OBJECTIVE: To review pathogenesis, diagnostic approach and current trends in the management of Diffuse interstitial lymphocytic syndrome
DATA SOURCE: Literature review of relevant published literature from both Africa and the rest of the world.
DATA SYNTHESIS:Pathologically, under light microscopy, DILS resembles the focal sialadenitis seen with Sjogren’s syndrome, although it tends to be less destructive of the glandular architecture than in Sjogren’s syndrome. Most of the inflammatory infiltrate is composed of CD8+ lymphocytes unlike Sjogren’s which are CD4+. Lymphoepithelial cysts are frequently observed in the parotid glands of patients with DILS. The variation in CD8 count in the course of HIV disease is less understood. The variation in CD8 lymphocytes is implicated in the pathogenesis of a number of clinical manifestations in HIV diseases including diffuse infiltrative lymphocytic syndrome (DILS) and HIV associated CD8+ lymphocytosis syndrome.Parotid gland enlargement in a patient with HIV infection should prompt clinicians to suspect DILS. In addition, clinicians should be aware that the pulmonary process associated with DILS may mimic clinically and radiographically the pneumonic process caused by Pneumocystis carinii. Other manifestations of DILS to consider include a severe form of peripheral neuropathy; lymphocytic infiltration of the liver, evident as hepatitis; myositis; and lymphocytic interstitial nephritis.Management of DILS is determined by the severity of glandular and extra glandularfeatures.Data on therapeutic trials are lacking although there are isolated reports of good response to antiretroviral and steroid therapy.

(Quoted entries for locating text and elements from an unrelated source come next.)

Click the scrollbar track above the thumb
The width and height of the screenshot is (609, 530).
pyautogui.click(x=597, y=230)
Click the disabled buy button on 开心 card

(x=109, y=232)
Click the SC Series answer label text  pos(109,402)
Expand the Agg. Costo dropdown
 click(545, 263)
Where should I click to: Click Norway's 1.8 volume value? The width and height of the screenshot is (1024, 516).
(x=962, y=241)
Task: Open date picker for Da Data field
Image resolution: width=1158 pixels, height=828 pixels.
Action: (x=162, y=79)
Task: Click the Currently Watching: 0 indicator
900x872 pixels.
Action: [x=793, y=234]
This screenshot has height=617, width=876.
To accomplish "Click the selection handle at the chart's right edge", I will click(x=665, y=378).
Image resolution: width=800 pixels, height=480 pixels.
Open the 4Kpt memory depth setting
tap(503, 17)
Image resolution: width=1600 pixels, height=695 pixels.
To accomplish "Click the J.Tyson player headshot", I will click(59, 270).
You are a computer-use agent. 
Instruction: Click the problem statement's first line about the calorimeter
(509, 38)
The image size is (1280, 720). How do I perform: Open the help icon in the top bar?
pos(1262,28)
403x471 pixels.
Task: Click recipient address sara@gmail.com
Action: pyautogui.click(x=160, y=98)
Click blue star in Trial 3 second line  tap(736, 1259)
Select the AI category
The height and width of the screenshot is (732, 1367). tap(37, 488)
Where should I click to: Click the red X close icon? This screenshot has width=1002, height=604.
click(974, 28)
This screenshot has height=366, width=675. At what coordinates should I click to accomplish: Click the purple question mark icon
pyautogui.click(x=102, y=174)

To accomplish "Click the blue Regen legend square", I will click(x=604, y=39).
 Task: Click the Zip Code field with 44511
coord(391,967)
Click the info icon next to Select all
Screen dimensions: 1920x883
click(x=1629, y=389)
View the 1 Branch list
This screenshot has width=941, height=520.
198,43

CONCLUSION: DILS, a subset of HIV disease manifestation, may present as parotid gland swellings. In general, an HIV patient presenting with DILS has a better prognosis than a patient with HIV alone.With the high incidence of HIV in our population it is likely that DILS is under diagnosed probably due to our ignorance of this disease. Awareness of its various presentations may bring to light undiscovered patients with DILS. Clinicians should watch for the possible transformation into B-cell lymphoma. There is still paucity of data about this disease from pathophysiology to treatment to studies correlating the plasma viral load with CD8 lymphocyte count in patients with HIV disease.